*** Begin section ***

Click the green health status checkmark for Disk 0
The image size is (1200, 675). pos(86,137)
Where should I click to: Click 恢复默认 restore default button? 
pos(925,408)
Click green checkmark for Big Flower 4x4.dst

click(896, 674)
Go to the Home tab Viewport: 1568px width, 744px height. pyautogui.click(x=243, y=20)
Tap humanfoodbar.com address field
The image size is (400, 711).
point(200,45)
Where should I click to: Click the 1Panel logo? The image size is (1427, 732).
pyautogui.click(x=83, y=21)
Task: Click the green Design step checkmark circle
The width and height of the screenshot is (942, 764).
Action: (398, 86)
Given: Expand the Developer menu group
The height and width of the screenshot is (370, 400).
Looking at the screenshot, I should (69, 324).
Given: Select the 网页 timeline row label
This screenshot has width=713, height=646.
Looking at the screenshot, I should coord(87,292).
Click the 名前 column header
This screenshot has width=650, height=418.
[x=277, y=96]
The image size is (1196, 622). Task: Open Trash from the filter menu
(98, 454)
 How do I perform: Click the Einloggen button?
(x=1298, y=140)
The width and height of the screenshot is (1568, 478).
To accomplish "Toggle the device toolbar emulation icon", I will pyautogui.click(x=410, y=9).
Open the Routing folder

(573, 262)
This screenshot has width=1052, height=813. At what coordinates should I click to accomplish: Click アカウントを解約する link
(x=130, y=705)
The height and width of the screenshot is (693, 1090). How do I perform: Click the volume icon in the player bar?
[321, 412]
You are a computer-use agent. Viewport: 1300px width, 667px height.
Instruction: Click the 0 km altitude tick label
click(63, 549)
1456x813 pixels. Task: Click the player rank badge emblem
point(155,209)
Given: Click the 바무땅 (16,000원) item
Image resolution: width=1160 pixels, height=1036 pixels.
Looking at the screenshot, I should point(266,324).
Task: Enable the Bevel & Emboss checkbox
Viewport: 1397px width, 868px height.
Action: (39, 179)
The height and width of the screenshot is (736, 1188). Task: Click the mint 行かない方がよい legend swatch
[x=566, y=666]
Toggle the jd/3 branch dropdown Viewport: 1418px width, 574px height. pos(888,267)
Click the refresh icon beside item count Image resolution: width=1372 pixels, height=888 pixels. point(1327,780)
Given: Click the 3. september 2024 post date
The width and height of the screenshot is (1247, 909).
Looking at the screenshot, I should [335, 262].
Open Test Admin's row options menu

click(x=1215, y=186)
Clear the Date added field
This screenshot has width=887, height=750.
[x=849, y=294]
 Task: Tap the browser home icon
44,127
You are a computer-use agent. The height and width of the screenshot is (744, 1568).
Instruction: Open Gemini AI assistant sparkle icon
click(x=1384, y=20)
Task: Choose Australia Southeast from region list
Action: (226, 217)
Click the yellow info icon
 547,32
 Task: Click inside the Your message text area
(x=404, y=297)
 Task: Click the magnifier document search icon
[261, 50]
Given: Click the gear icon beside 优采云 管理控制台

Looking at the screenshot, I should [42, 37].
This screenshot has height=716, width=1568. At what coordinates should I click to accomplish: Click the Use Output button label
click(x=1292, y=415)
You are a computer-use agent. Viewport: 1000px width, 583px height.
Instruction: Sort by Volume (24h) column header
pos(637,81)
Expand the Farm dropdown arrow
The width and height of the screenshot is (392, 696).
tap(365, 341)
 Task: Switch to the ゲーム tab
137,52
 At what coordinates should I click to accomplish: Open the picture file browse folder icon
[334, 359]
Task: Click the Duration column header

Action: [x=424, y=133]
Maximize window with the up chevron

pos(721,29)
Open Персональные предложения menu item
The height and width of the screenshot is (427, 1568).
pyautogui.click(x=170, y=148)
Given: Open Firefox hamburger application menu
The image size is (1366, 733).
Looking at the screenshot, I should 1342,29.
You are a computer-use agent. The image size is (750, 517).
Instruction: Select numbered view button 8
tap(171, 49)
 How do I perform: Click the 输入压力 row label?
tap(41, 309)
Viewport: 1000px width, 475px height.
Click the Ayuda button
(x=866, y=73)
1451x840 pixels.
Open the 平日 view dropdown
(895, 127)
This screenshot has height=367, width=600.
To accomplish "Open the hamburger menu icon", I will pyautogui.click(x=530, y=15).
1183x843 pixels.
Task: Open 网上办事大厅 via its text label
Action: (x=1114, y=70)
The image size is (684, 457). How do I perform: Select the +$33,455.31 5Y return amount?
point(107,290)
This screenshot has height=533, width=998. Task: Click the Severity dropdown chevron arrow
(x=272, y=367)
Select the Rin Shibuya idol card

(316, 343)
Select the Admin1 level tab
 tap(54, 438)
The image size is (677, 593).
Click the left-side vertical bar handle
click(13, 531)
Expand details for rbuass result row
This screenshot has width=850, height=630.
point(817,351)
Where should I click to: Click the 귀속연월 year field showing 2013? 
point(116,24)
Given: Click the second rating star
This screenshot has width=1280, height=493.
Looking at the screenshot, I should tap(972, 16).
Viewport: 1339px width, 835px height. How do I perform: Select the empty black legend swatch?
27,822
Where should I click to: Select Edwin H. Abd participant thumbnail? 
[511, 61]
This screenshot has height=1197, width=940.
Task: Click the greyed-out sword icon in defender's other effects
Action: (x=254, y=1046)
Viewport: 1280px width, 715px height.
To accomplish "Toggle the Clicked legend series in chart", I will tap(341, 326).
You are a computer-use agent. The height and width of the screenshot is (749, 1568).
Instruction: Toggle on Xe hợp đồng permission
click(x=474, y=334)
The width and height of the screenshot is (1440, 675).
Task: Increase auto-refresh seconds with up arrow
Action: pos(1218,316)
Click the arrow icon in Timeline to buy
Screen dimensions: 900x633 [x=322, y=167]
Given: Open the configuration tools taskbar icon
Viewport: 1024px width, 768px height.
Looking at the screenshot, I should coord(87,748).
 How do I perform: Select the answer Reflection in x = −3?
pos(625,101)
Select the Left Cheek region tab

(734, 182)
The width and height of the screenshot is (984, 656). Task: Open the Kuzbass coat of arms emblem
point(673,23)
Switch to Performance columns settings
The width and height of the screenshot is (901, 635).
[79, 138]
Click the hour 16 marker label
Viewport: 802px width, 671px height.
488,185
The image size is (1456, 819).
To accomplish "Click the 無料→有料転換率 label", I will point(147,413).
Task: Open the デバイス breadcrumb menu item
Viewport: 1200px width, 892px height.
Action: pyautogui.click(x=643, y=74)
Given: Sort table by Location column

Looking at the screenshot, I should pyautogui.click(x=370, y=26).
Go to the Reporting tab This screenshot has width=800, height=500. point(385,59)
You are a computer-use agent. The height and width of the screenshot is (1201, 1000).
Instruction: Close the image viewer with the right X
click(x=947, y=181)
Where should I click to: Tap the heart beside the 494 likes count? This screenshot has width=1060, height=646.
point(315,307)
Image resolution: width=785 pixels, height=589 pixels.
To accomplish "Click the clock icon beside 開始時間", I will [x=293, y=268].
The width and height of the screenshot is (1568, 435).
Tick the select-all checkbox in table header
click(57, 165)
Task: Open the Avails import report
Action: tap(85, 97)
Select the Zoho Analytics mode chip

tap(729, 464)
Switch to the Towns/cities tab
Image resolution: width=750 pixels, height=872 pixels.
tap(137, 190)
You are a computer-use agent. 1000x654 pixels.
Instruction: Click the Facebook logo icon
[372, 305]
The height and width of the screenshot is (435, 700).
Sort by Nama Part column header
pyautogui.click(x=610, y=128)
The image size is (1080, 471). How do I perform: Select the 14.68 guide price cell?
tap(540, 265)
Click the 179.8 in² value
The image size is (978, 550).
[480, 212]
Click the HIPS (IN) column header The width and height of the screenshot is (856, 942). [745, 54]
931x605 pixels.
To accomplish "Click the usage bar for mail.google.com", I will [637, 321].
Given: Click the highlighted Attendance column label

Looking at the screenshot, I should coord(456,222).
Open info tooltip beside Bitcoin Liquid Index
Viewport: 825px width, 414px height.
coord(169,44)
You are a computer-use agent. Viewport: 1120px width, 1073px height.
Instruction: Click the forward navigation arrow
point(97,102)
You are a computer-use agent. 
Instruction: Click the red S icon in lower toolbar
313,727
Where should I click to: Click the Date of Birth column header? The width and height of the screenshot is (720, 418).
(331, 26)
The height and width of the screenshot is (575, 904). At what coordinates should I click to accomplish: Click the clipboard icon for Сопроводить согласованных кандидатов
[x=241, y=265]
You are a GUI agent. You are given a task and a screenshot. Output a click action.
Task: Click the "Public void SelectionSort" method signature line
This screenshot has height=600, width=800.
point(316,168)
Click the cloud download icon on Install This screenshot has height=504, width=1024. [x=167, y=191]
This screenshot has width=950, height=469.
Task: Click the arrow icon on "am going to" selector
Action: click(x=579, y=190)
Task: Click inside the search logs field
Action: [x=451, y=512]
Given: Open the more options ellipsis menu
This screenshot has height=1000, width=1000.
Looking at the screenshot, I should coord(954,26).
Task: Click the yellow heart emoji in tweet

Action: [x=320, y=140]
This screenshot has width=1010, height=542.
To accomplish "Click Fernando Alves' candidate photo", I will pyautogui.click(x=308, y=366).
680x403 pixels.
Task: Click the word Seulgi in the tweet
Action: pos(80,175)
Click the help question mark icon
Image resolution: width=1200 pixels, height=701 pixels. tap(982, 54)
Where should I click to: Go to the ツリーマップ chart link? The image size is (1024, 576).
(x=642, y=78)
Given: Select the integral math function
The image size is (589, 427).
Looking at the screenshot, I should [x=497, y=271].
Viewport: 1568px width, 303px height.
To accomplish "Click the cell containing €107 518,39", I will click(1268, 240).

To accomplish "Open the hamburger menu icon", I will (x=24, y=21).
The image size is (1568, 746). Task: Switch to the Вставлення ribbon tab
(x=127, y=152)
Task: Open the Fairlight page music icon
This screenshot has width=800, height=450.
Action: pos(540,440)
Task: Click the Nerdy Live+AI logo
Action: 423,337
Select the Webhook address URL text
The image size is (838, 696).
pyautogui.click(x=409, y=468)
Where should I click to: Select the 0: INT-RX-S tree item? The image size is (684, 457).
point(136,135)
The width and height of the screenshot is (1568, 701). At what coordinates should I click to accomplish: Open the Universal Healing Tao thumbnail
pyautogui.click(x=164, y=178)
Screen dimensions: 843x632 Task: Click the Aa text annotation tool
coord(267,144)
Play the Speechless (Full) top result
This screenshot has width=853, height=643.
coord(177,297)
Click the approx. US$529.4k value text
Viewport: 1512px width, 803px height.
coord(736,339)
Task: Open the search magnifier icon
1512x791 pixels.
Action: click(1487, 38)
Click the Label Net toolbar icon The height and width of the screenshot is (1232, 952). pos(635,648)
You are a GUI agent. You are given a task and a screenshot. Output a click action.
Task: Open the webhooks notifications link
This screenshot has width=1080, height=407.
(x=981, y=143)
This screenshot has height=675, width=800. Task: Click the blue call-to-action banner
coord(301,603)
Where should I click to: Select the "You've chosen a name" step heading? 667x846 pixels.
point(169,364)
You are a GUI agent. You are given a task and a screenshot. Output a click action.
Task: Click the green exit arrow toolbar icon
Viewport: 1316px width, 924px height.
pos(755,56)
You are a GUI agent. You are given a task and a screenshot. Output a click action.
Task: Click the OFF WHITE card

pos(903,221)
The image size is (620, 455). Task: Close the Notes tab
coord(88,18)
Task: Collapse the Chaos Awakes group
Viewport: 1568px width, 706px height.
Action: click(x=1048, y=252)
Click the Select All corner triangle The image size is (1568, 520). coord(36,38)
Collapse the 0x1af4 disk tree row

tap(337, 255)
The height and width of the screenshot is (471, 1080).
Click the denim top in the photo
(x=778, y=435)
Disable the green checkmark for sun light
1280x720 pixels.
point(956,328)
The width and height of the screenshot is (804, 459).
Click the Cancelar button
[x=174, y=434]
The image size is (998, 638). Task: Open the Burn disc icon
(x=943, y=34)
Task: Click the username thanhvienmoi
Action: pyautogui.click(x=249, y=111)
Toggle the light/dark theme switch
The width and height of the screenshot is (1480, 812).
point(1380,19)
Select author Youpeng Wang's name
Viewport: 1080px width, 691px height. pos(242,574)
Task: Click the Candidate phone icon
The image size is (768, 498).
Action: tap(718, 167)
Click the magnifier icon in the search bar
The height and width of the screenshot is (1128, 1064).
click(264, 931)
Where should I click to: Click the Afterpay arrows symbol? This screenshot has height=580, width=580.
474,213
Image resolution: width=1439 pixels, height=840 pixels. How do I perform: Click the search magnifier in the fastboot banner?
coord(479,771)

*** End section ***

• [What to produce] Would you retype the lines above from the one with "Viewport: 1397px width, 868px height." down to the one with "is (744, 1568).", word for word, both ends included and no other lines?

• [Answer below]
Viewport: 1397px width, 868px height.
Action: (39, 179)
The height and width of the screenshot is (736, 1188). Task: Click the mint 行かない方がよい legend swatch
[x=566, y=666]
Toggle the jd/3 branch dropdown Viewport: 1418px width, 574px height. pos(888,267)
Click the refresh icon beside item count Image resolution: width=1372 pixels, height=888 pixels. point(1327,780)
Given: Click the 3. september 2024 post date
The width and height of the screenshot is (1247, 909).
Looking at the screenshot, I should [335, 262].
Open Test Admin's row options menu

click(x=1215, y=186)
Clear the Date added field
This screenshot has width=887, height=750.
[x=849, y=294]
 Task: Tap the browser home icon
44,127
You are a computer-use agent. The height and width of the screenshot is (744, 1568).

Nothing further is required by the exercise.